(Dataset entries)
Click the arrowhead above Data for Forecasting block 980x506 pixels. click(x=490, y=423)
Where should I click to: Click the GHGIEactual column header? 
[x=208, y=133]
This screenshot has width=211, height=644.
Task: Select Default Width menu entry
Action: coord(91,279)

▶ **Your task**: The goal is a faithful transcription of every entry above.

▶ **Response**:
Click the arrowhead above Data for Forecasting block 980x506 pixels. click(x=490, y=423)
Where should I click to: Click the GHGIEactual column header? 
[x=208, y=133]
This screenshot has width=211, height=644.
Task: Select Default Width menu entry
Action: coord(91,279)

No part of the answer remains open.